[Start of SELECTED TEXT]

Laurence Dwight Smith (1895-1952) was an American author specializing in crime fiction and cryptography.

Early life and education

Smith was born in Detroit, Michigan on January 24, 1895.  After completing preparatory school at the Phillips Academy in 1914, he attended Yale College and, after graduating, took a job with the Winchester Repeating Arms Company in New Haven, Connecticut as a machinist.  He married Kathryn Marsh of New York City in August 1917, and in January 1918 he enlisted in the U.S. Army.  Having been promoted to sergent in the Corps of Intelligence Police during World War I, he was discharged after the war in September 1919 at the age of 24.

[End of SELECTED TEXT]

- STATED GOAL A:
Transcribe the portion of the biographical passage starting at "Laurence Dwight Smith" and ending at "the age of 24.".

[Start of RECORD EXTRACTS]

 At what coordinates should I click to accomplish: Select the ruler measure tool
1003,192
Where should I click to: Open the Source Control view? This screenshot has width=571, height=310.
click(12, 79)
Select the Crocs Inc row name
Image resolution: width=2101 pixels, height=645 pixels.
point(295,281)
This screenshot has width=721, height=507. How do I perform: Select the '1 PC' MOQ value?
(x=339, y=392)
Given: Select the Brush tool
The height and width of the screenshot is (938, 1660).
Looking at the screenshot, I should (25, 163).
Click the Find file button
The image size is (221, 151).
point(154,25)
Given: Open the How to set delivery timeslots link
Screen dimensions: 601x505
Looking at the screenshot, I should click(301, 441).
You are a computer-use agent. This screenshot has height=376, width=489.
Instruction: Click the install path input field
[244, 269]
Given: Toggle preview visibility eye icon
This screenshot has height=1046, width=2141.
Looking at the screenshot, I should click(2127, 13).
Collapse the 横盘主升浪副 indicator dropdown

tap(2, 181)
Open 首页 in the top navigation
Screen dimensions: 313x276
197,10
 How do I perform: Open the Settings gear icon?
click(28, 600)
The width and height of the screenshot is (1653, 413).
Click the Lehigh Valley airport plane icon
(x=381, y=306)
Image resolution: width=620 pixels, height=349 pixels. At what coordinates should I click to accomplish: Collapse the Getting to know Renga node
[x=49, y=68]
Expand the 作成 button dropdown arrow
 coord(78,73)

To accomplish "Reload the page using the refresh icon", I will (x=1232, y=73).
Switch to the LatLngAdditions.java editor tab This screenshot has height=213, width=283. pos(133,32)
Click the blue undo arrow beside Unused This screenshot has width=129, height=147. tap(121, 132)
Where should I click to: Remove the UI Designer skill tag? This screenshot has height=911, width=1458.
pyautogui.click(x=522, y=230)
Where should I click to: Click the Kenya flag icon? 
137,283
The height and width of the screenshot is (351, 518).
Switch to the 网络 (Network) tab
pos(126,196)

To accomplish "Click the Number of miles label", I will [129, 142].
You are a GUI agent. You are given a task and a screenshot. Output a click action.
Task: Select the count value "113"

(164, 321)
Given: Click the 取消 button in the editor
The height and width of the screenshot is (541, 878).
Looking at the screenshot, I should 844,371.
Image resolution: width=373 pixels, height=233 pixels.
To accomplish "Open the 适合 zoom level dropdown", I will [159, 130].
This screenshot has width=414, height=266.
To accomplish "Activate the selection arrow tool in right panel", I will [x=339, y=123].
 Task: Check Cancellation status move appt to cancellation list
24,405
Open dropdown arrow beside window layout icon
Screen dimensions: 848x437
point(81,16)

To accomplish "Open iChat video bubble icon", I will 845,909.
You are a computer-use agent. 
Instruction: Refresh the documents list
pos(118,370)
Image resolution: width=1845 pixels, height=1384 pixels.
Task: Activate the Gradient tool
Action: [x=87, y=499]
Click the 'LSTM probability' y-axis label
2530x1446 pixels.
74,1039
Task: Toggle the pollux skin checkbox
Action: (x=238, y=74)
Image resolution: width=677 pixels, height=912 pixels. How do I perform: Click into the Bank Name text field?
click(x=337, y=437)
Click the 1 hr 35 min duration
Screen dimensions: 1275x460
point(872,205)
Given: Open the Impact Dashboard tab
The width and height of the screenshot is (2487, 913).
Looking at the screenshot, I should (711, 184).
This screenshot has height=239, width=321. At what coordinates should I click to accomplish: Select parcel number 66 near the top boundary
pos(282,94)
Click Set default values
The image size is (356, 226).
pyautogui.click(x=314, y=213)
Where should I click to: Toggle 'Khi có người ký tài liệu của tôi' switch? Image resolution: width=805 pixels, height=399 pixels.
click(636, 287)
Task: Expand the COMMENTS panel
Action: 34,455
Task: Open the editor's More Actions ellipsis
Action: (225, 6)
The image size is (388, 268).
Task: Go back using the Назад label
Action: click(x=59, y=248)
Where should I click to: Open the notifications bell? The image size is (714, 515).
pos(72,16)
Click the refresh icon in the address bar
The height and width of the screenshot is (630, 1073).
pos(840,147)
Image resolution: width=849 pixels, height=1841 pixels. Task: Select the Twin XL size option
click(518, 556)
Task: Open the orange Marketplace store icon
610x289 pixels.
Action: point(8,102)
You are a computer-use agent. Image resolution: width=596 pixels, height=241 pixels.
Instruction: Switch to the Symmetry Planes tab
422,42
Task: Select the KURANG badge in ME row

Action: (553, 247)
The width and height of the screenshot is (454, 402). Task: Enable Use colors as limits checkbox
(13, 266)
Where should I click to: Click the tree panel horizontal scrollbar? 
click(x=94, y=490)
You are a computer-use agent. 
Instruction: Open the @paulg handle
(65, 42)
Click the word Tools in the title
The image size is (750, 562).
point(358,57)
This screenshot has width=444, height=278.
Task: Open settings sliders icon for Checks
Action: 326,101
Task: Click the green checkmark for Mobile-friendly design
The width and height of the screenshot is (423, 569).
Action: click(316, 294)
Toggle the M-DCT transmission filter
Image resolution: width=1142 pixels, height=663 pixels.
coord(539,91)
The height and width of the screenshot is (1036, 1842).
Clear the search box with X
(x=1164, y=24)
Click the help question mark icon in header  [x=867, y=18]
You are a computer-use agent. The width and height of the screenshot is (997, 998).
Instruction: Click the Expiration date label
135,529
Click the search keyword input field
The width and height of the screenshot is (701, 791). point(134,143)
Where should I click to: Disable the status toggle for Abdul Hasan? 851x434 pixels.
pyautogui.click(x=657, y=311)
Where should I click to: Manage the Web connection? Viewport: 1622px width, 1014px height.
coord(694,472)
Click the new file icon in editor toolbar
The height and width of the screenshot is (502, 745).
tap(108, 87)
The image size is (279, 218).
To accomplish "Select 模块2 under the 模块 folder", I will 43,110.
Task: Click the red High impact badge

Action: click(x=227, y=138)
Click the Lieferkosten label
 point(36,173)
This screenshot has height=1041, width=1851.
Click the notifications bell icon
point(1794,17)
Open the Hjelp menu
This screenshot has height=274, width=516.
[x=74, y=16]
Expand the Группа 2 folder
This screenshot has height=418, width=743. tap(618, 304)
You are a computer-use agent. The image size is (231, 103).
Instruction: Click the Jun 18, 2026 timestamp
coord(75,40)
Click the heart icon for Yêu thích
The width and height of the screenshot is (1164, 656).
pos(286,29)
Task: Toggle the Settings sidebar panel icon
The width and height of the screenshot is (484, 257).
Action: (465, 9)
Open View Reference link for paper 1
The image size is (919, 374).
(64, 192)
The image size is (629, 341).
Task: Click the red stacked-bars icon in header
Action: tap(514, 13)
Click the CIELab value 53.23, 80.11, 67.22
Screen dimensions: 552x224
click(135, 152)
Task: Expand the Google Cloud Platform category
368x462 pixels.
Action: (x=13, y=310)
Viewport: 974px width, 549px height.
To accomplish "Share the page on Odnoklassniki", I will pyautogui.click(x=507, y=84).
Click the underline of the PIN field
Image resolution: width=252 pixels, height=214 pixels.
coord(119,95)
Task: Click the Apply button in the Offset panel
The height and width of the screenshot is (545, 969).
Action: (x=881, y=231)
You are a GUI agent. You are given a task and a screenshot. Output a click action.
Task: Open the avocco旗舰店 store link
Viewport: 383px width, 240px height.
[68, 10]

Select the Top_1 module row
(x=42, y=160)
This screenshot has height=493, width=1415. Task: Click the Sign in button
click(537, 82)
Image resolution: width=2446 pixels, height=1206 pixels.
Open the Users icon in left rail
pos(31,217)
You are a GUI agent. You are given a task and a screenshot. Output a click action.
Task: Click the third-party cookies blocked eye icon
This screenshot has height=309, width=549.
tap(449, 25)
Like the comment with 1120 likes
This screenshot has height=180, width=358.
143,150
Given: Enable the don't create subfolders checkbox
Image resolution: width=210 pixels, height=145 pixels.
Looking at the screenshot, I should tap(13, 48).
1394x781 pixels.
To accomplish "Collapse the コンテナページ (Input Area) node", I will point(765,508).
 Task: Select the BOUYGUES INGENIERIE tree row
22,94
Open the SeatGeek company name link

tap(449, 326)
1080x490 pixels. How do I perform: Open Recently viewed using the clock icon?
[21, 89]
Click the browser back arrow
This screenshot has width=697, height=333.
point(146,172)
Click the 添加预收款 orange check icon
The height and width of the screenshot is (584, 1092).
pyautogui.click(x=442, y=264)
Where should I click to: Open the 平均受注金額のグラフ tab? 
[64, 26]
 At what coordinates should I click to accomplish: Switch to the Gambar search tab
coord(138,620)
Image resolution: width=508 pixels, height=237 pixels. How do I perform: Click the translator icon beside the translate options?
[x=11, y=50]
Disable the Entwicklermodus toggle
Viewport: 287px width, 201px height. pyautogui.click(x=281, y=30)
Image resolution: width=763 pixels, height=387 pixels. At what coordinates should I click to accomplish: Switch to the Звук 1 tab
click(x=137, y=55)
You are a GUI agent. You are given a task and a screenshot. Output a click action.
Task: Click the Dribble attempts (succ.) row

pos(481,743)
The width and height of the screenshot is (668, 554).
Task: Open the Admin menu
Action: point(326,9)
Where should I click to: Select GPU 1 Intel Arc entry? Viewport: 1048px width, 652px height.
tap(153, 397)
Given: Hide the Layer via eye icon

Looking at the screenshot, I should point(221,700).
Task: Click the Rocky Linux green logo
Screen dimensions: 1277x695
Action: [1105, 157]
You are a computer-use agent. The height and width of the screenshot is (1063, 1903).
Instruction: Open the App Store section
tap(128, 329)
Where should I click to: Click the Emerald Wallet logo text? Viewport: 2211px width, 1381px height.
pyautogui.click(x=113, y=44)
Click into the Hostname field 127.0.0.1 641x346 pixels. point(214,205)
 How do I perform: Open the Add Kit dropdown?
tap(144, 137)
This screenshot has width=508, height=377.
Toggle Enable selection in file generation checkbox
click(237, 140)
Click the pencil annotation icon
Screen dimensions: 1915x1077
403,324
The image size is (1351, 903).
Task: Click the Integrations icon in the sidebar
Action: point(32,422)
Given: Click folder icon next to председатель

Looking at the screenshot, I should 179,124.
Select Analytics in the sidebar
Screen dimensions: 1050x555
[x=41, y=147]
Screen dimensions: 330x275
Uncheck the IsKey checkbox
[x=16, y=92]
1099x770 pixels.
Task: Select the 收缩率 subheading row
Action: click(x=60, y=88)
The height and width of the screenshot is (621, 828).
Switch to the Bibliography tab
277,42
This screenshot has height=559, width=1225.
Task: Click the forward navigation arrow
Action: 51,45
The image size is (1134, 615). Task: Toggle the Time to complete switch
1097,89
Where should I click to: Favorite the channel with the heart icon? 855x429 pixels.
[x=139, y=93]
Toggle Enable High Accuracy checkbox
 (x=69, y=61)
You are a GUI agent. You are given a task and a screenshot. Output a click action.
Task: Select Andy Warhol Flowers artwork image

[End of RECORD EXTRACTS]

- STATED GOAL B:
Restate word for word the lines of the records starting at the line that contains "Where should I click to: Open the Source" and ending at the line that contains "click(28, 600)", with both of those lines included.

- REPLY A:
Laurence Dwight Smith (1895-1952) was an American author specializing in crime fiction and cryptography.

Early life and education

Smith was born in Detroit, Michigan on January 24, 1895.  After completing preparatory school at the Phillips Academy in 1914, he attended Yale College and, after graduating, took a job with the Winchester Repeating Arms Company in New Haven, Connecticut as a machinist.  He married Kathryn Marsh of New York City in August 1917, and in January 1918 he enlisted in the U.S. Army.  Having been promoted to sergent in the Corps of Intelligence Police during World War I, he was discharged after the war in September 1919 at the age of 24.

- REPLY B:
Where should I click to: Open the Source Control view? This screenshot has width=571, height=310.
click(12, 79)
Select the Crocs Inc row name
Image resolution: width=2101 pixels, height=645 pixels.
point(295,281)
This screenshot has width=721, height=507. How do I perform: Select the '1 PC' MOQ value?
(x=339, y=392)
Given: Select the Brush tool
The height and width of the screenshot is (938, 1660).
Looking at the screenshot, I should (25, 163).
Click the Find file button
The image size is (221, 151).
point(154,25)
Given: Open the How to set delivery timeslots link
Screen dimensions: 601x505
Looking at the screenshot, I should click(301, 441).
You are a computer-use agent. This screenshot has height=376, width=489.
Instruction: Click the install path input field
[244, 269]
Given: Toggle preview visibility eye icon
This screenshot has height=1046, width=2141.
Looking at the screenshot, I should click(2127, 13).
Collapse the 横盘主升浪副 indicator dropdown

tap(2, 181)
Open 首页 in the top navigation
Screen dimensions: 313x276
197,10
 How do I perform: Open the Settings gear icon?
click(28, 600)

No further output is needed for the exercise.